** start **

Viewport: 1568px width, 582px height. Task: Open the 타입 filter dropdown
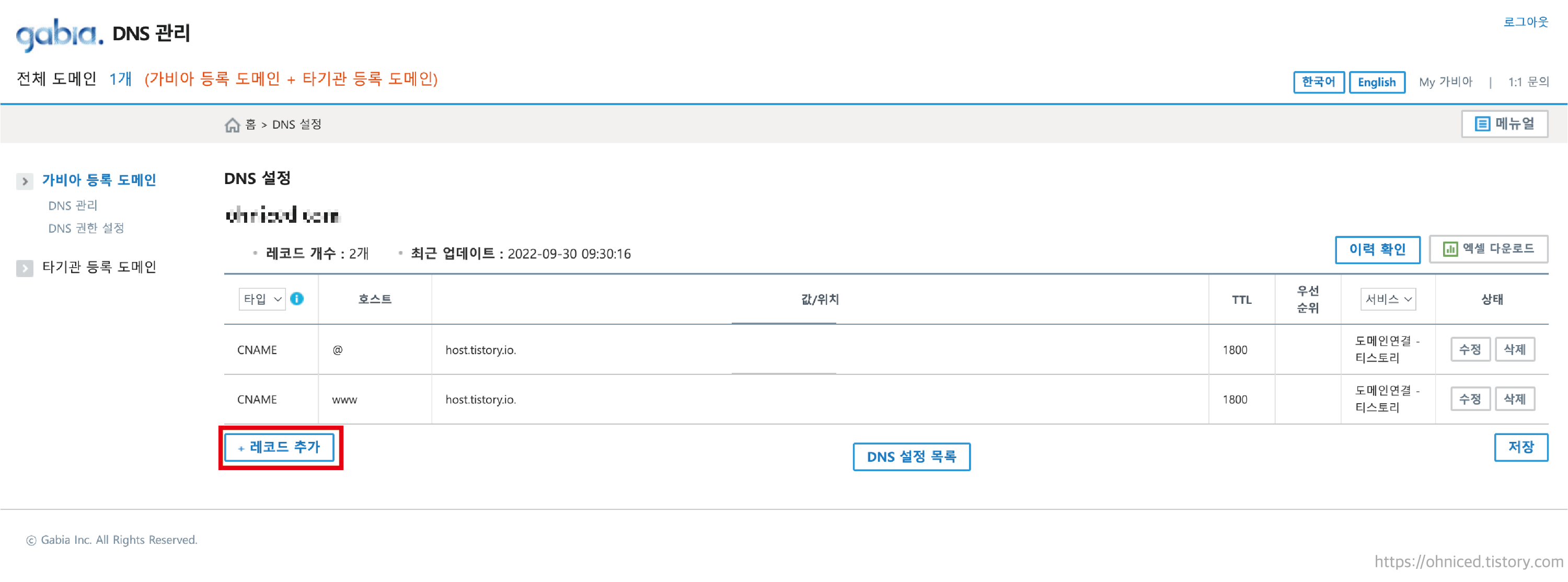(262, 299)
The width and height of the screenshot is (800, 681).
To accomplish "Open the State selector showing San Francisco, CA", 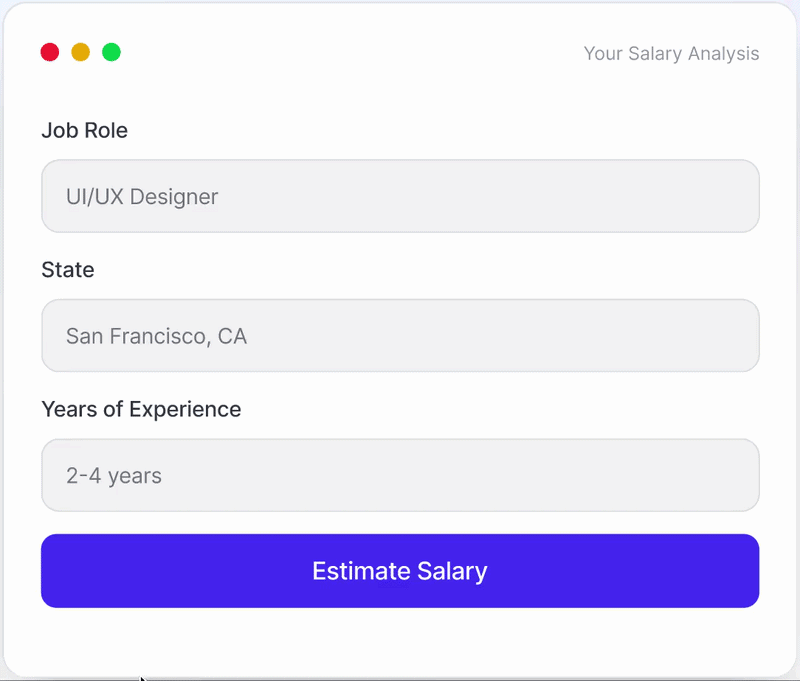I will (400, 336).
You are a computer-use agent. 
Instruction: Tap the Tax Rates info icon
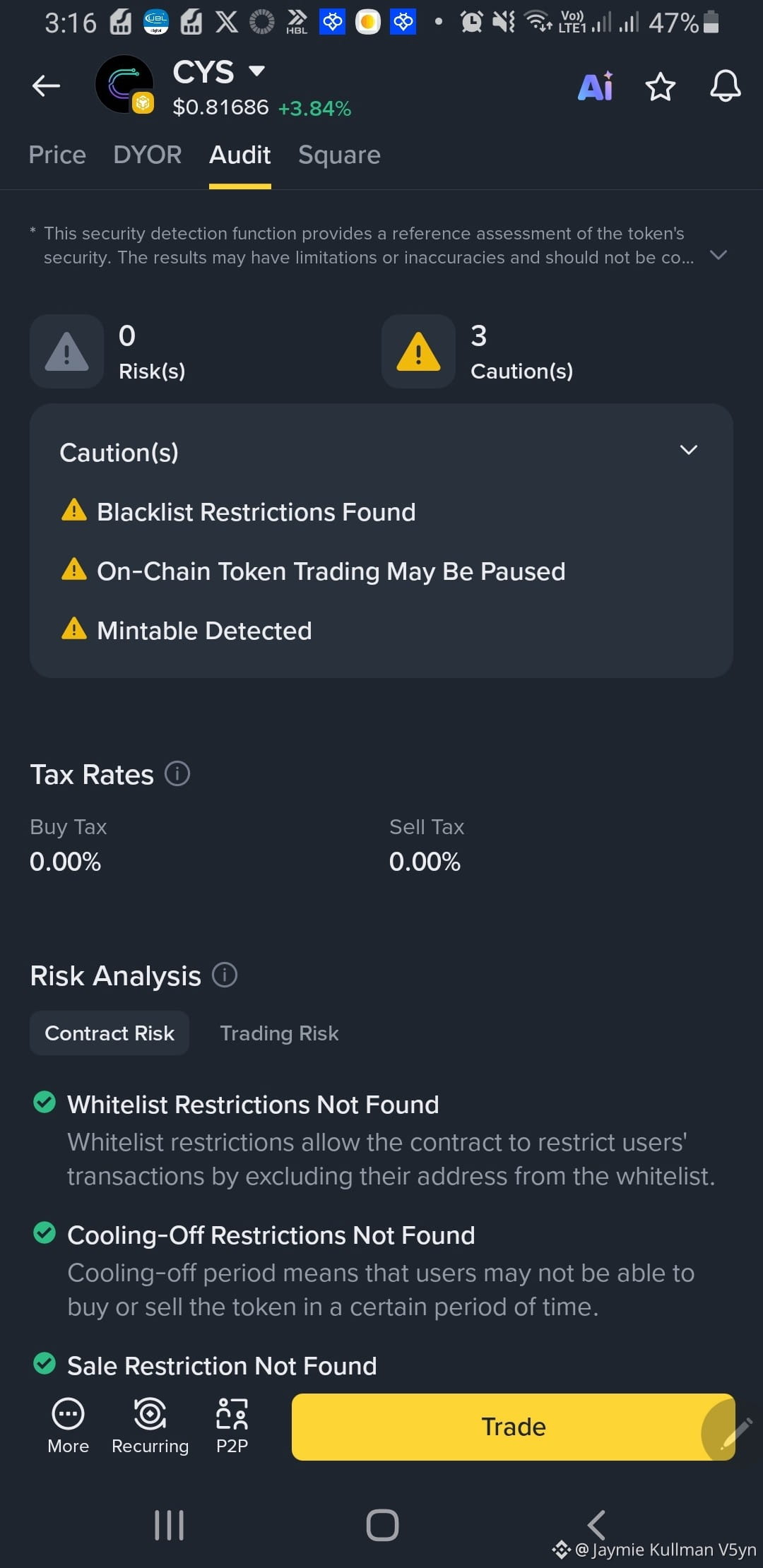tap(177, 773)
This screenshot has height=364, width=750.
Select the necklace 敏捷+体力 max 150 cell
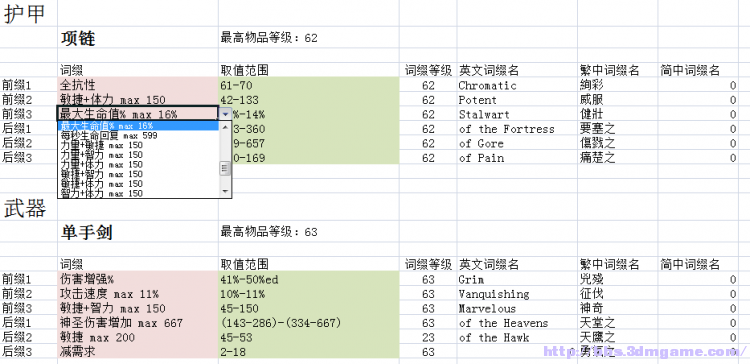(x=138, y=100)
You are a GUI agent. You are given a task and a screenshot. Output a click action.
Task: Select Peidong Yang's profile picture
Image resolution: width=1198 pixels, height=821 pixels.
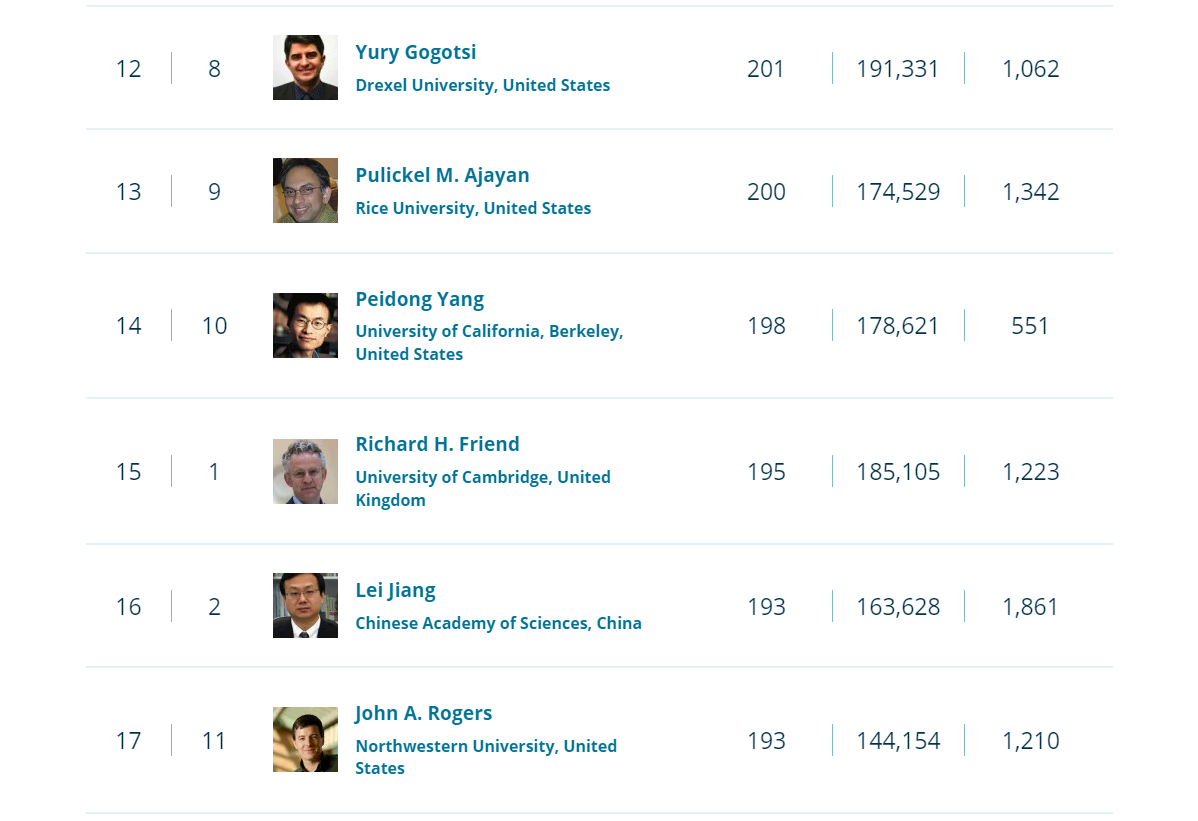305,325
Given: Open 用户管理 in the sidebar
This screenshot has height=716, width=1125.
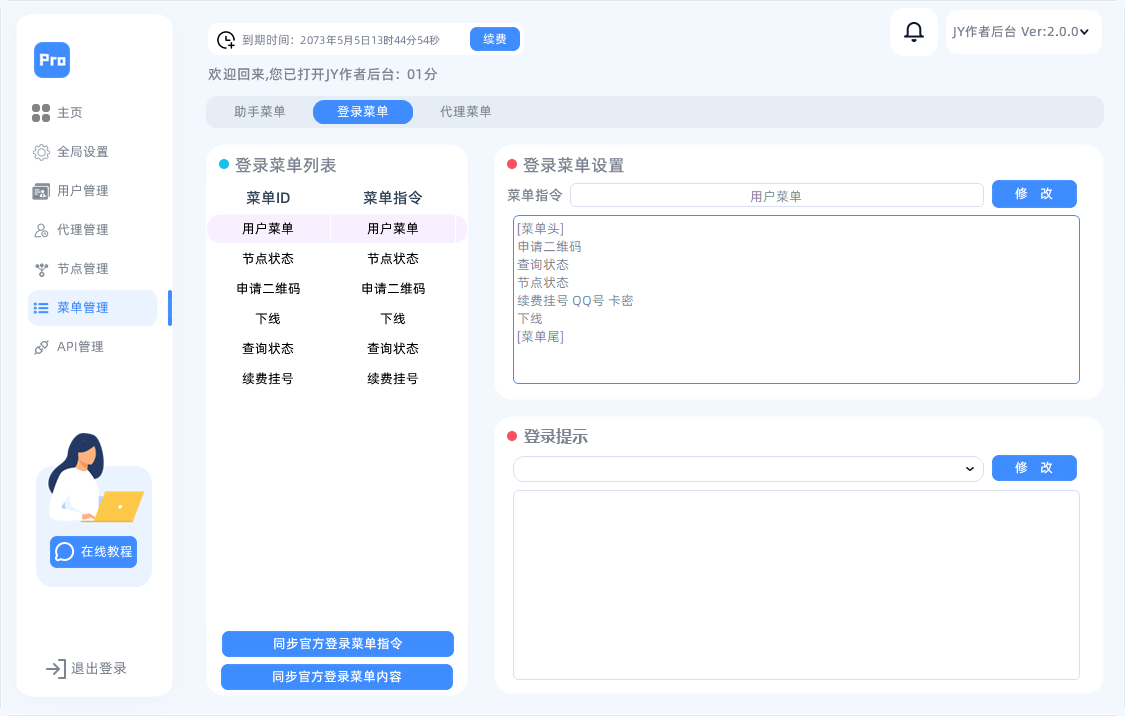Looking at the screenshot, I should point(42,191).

** end **

▸ **What you should do**: Rewrite the records from the line containing "You are a GUI" through the end of the records, switching "click action" to "tap action" and leaving everything else unchanged. Return only those lines, and omit the pictures.

▸ **Response for this exercise**:
You are a GUI agent. You are given a task and a screenshot. Output a tap action.
Task: Select Peidong Yang's profile picture
Image resolution: width=1198 pixels, height=821 pixels.
305,325
Given: Open 用户管理 in the sidebar
This screenshot has height=716, width=1125.
Looking at the screenshot, I should point(42,191).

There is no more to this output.